- What you will do: Please repeat the stretch of rows from the one containing "half (775, 96)" through the one containing "those (412, 1127)", swapping "reply" for "response" and leaving everything else unchanged.

- Supplied records:
* Start *

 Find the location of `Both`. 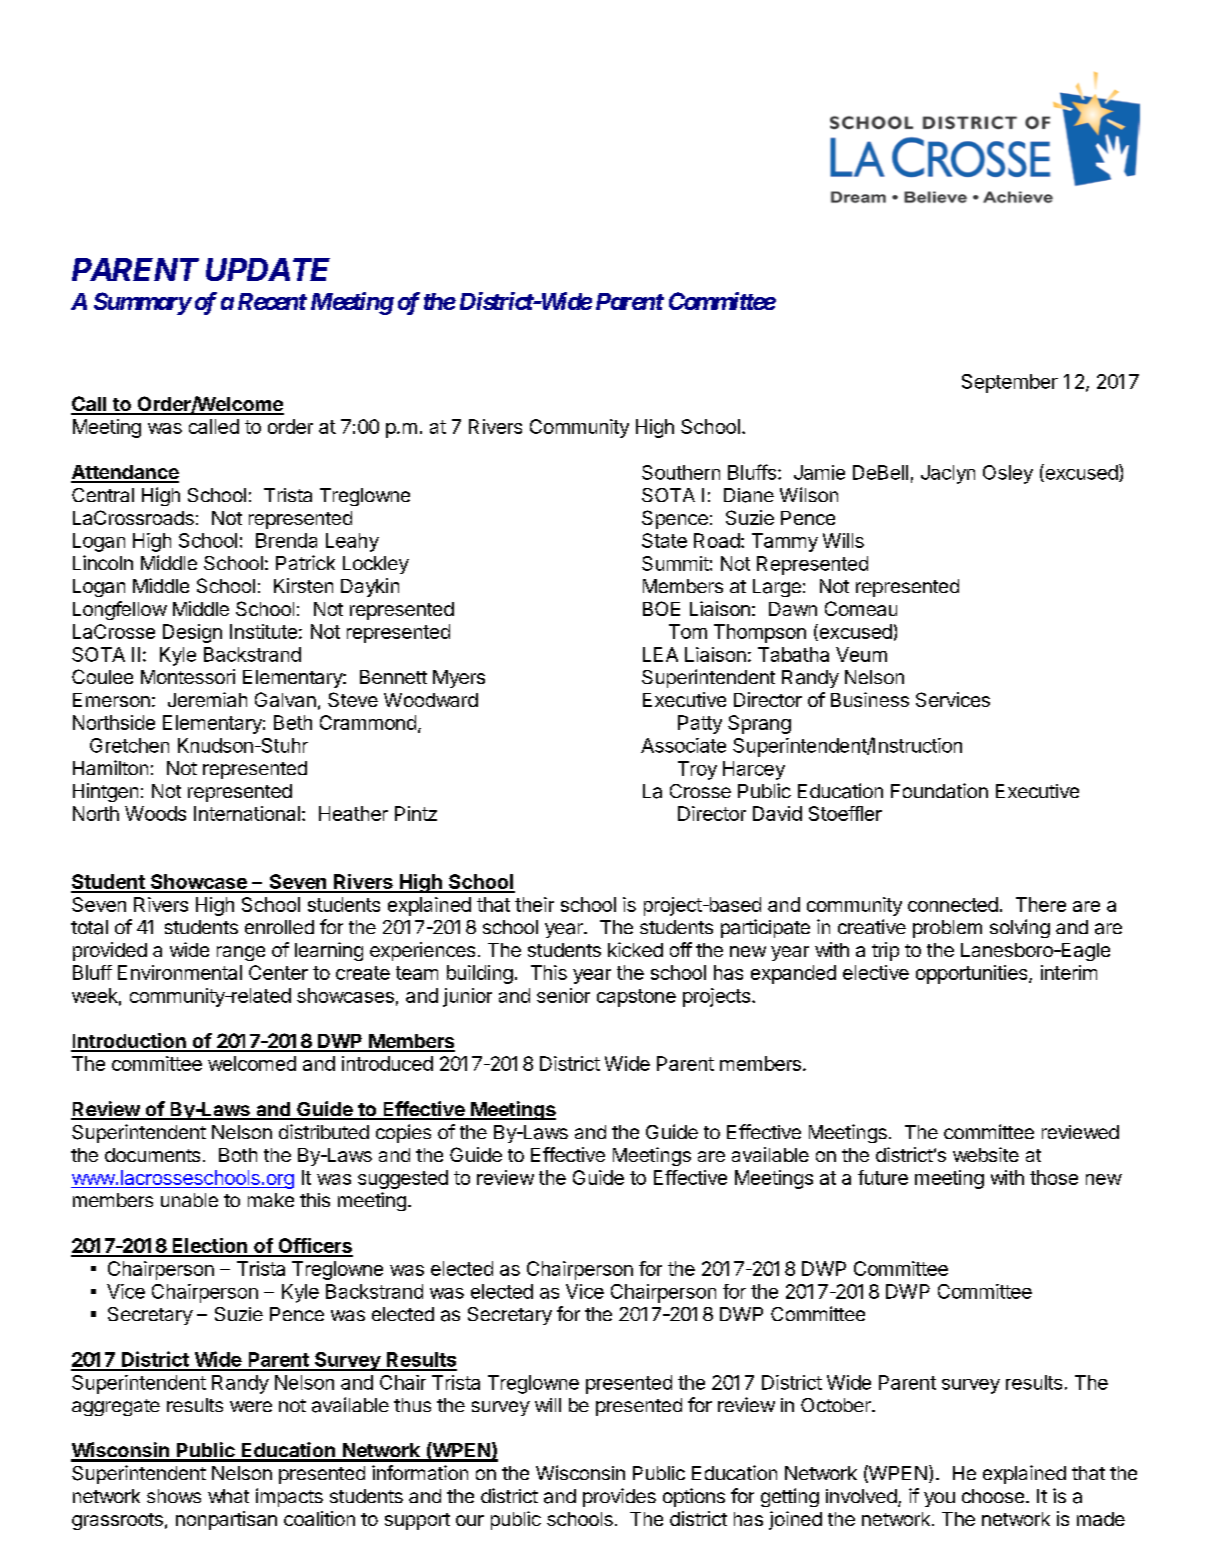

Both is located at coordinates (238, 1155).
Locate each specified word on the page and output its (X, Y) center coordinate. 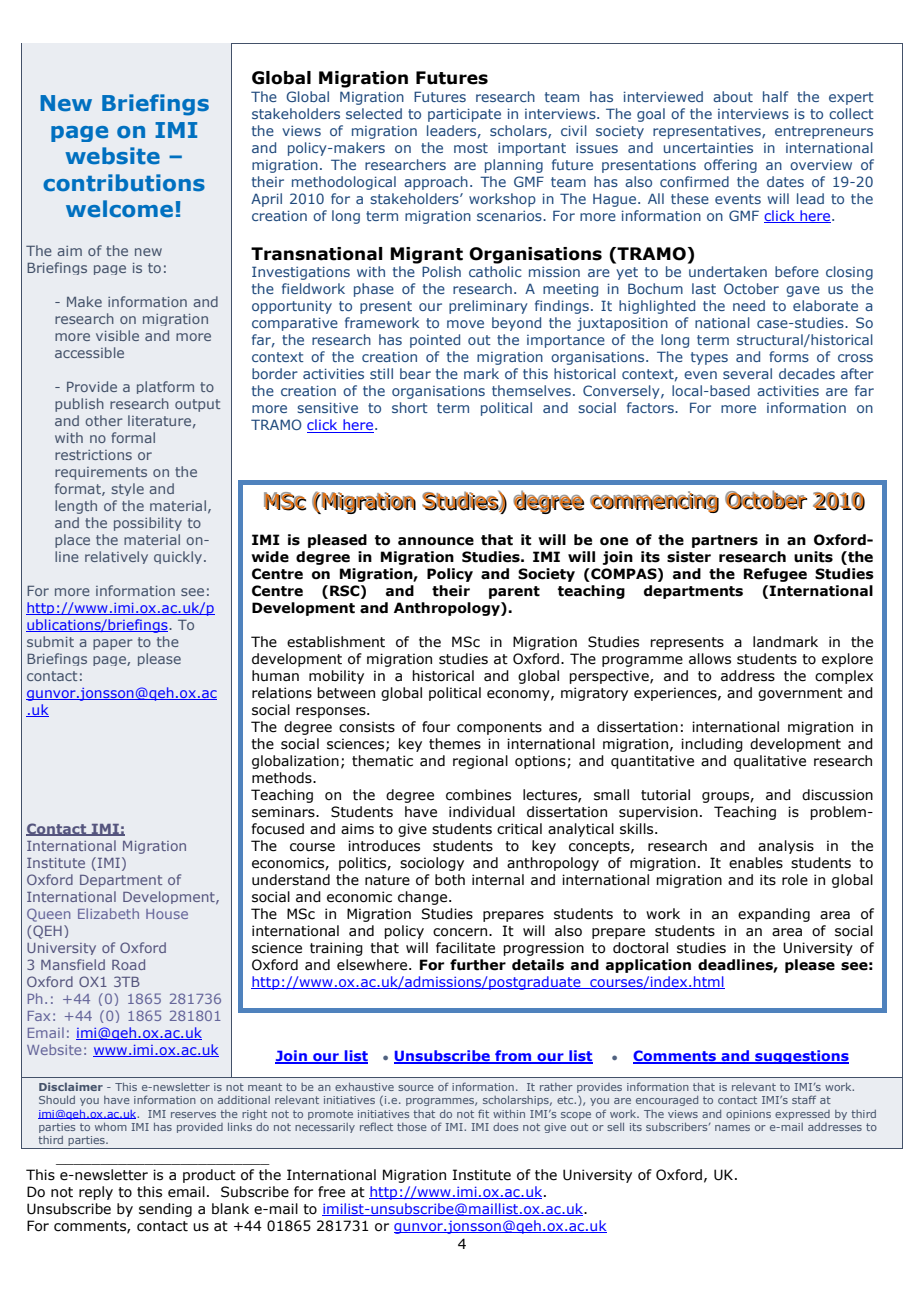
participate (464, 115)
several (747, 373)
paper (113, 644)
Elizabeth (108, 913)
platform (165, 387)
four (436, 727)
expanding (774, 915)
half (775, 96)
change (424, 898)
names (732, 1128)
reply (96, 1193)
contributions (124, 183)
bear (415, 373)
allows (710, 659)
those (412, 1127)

* End *
* Start *

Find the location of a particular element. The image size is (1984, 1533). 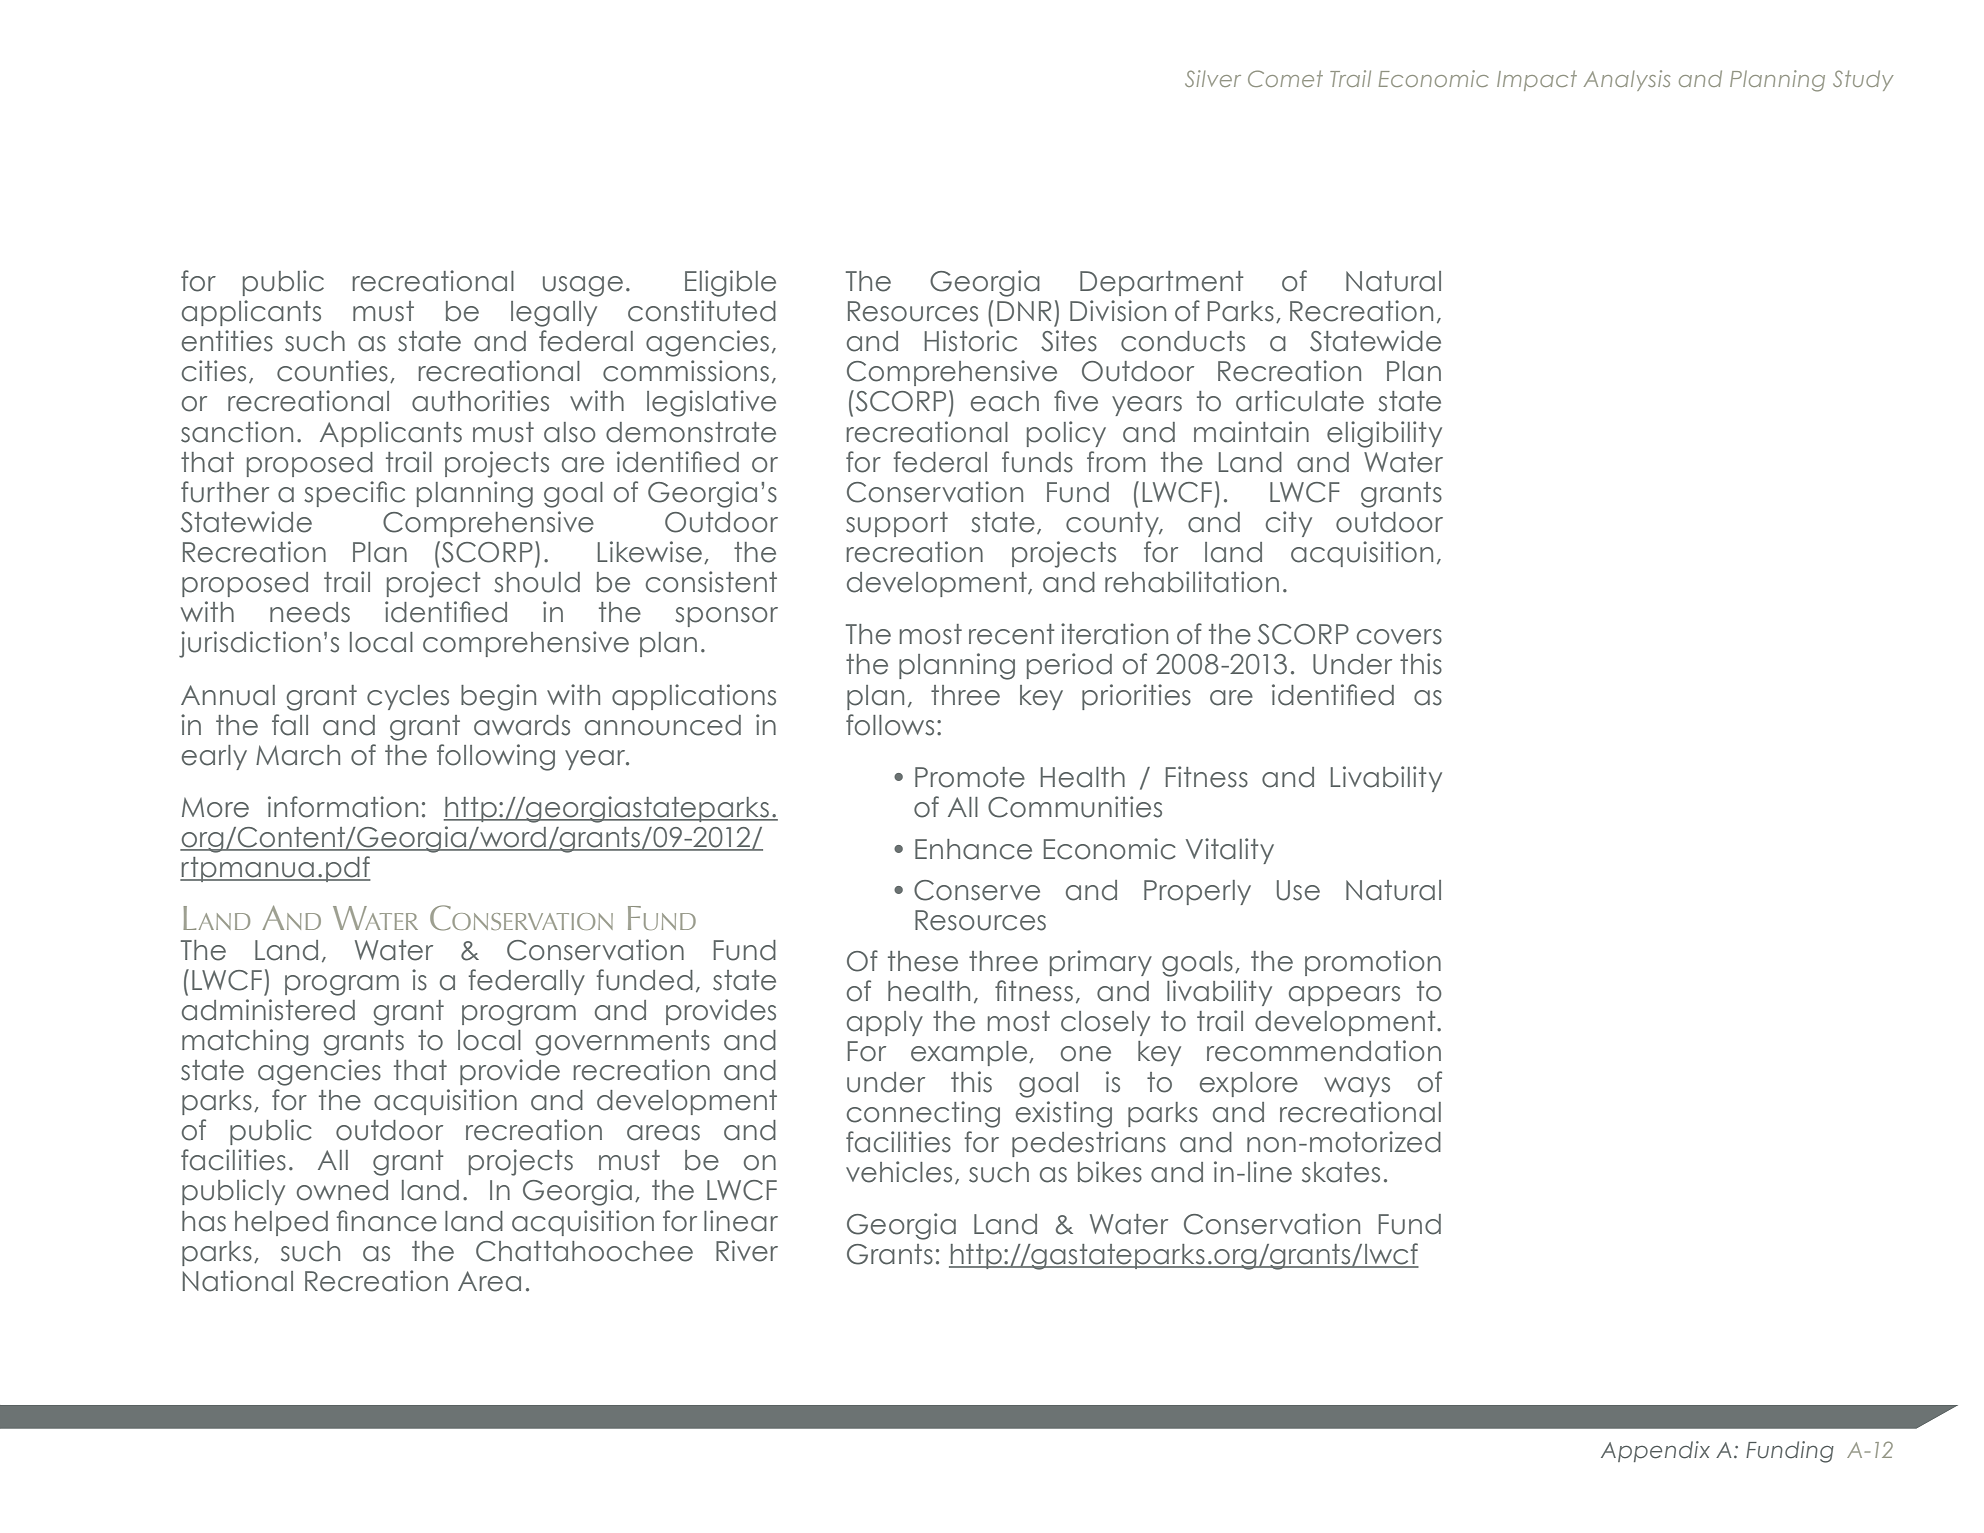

* End *
* Start *

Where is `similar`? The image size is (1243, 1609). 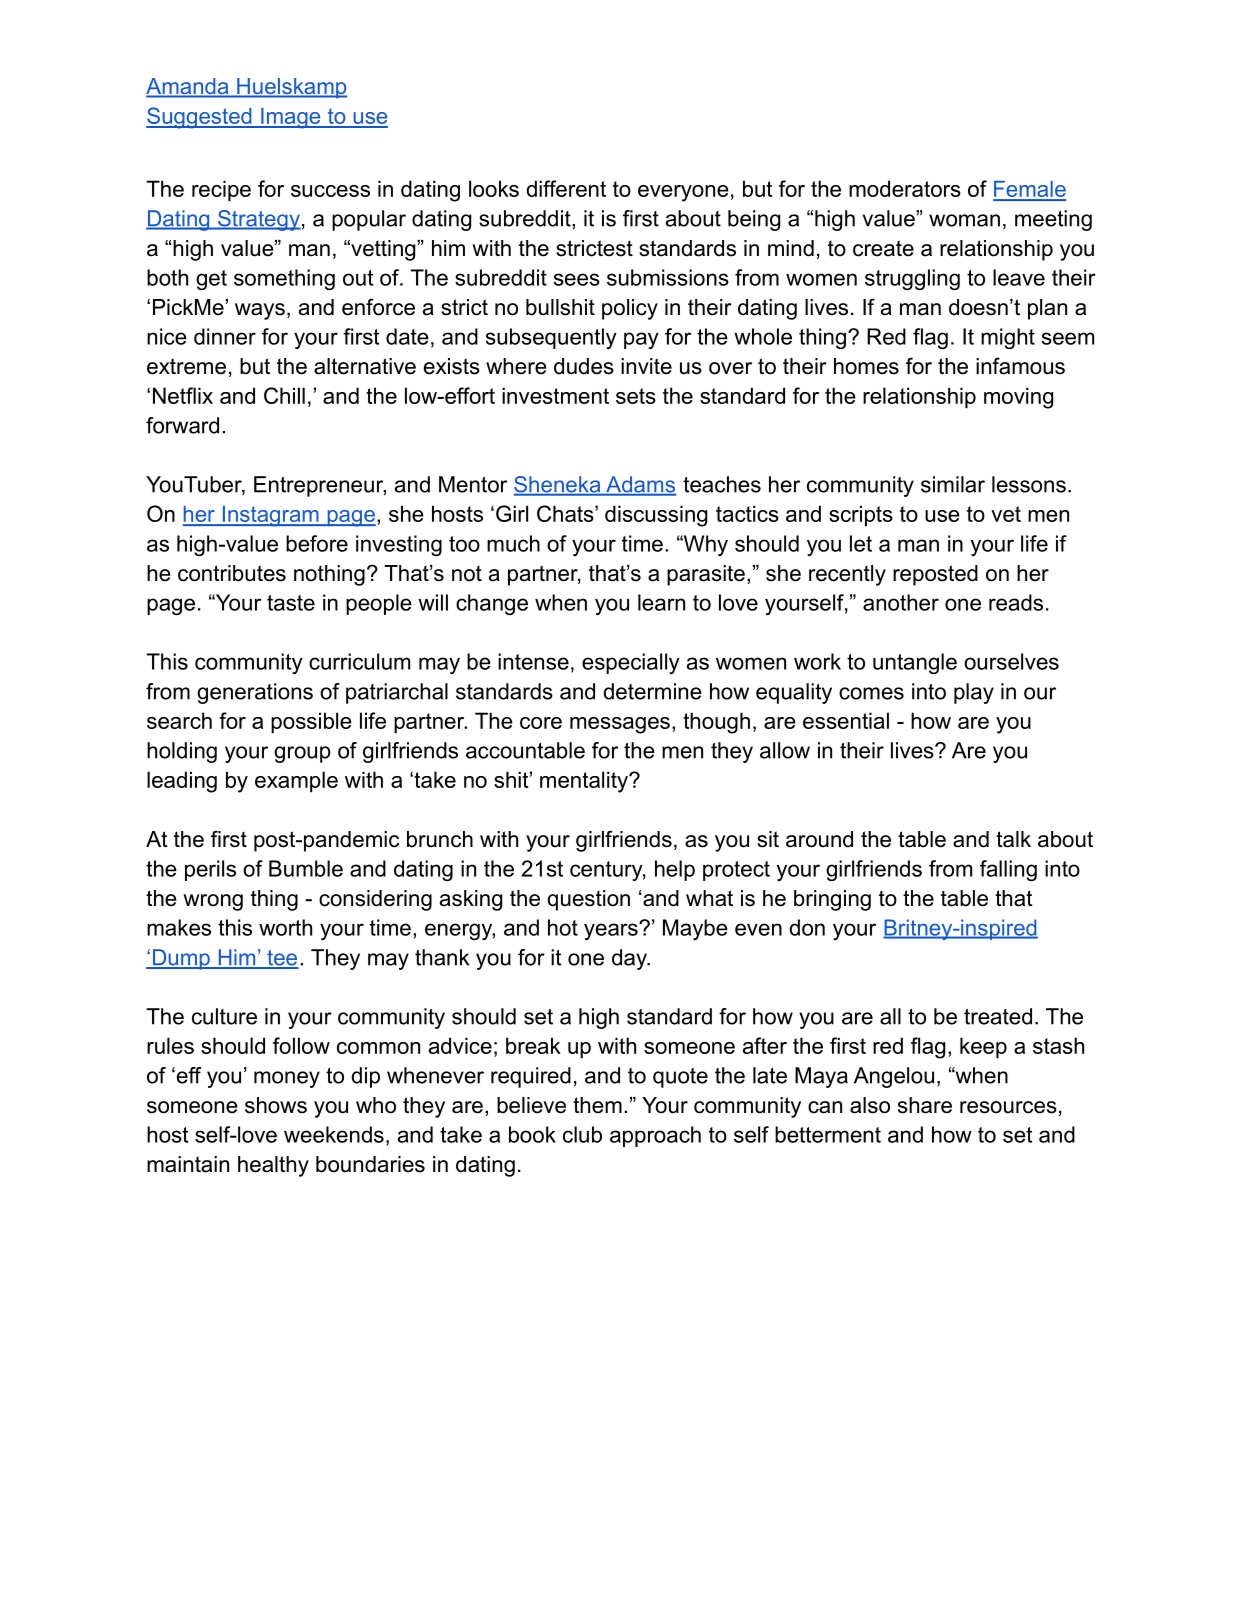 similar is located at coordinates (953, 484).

* End *

- Solution to the problem:
half (775, 96)
change (424, 898)
names (732, 1128)
response (96, 1193)
contributions (124, 183)
bear (415, 373)
allows (710, 659)
those (412, 1127)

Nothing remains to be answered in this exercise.